40代の男がアニメ、映画、音楽などについて書いています。Twitter:@tegit

2011年の映画ベスト10

 ようやく2011年の映画ベスト10を決めたので粛々と発表していきます。なお、対象本数は76。相変わらずの少なさです。


 今年観たアメコミ映画でいちばんぐっときました……とはいえ『マイティ・ソー』は観逃したんですが。
 いつも凡打で終わっていたライアン・レイノルズが、予想外に等身大にかっこいいグッドガイぶりを発揮していた。
 第二次大戦で対ナチス、と現代アメコミ映画でも上滑りしにくい背景を、しかも『ロケッティア』という成功体験も持っているジョー・ジョンストンが撮ったというのに『キャプテン・アメリカ』がいまいちだったのにたいして、スペースオペラでタイツ姿ヒーローというマイナス要素を背負ったグリーン・ランタンがここまでよかったのは本当にえらい。レイノルズの快活かつボンクラな魅力と、彼をいかした父子の憧憬の物語が成功の要因だったと思います。

  • 9位『エンジェル・ウォーズ』


 すでにたっぷり書きましたので略しますが*1ザック・スナイダーの今後のシャマラン的活躍に期待しています。『マン・オブ・スティール』、大丈夫かなあ……。

  • 8位『世界侵略』


 「『ブラックホーク・ダウン』はサイコーだけど、やっぱり敵があれだけ人として描かれないのは…そのう…」と口ごもってしまうめんどくせえ私のような文化系ボンクラとしては両手をあげて大喝采な映画でした。ソマリアの人たちは気の毒だけど、侵略してきた凶悪な宇宙人ならぶち殺して問題なし!海兵隊のみなさん遠慮なくどうぞ!という。
 中身がないなんていう批判があるらしいですが、ミシェル・ロドリゲス先生の的確な使い方とか、細かく再設定されては物語を盛り上げていく主人公たちの目的とか、けっこう気配りが行き届いて、これはこれで一つの達成と言えるんじゃないかなー。これが空疎ってんなら、何なら満足なの?と思う。

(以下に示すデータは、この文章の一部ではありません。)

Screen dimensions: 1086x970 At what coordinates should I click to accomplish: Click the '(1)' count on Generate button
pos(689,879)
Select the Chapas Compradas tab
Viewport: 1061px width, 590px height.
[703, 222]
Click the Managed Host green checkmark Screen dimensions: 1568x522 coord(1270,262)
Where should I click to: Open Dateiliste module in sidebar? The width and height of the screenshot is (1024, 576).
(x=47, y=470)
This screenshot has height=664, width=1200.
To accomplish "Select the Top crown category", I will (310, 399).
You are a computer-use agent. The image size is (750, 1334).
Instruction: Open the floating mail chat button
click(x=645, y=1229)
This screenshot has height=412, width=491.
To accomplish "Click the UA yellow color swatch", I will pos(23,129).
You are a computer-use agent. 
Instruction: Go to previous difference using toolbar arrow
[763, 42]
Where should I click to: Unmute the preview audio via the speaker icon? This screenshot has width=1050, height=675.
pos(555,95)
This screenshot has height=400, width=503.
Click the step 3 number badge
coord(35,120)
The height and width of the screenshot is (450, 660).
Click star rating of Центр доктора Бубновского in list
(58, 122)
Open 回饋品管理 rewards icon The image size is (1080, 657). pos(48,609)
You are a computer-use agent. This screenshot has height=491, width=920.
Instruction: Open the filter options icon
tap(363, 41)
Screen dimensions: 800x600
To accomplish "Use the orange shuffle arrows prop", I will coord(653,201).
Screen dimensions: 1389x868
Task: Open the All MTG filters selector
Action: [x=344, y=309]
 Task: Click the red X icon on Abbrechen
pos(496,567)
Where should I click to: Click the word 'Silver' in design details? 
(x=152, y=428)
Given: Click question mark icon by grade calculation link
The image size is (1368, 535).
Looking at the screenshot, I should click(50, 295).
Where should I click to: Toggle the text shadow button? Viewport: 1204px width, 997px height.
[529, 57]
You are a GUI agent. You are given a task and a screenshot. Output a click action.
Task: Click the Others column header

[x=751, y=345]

 逆にこれは頭をヘンなところにばかり使ってしまった娯楽大作でした。マイケル・ベイのキャリア総決算映画として大傑作(もちろんまともな「映画」としては駄作)。
 ぼくは彼のカジュアルな陰謀論が大好きなんですが(『ザ・ロック』のケネディ暗殺ネタとか)、今回の月面ネタ&チェルノブイリネタは本筋に絡んでるのにすごーく薄っぺらくてたいへん楽しかったです。
 他、シャトル打ち上げ、高速道路アクション、などなどベイのいつものネタが3Dという無駄なプラスアルファを得ていきいきとスクリーンの中ではじけていて、いままでベイを好きでよかった……!と思いました。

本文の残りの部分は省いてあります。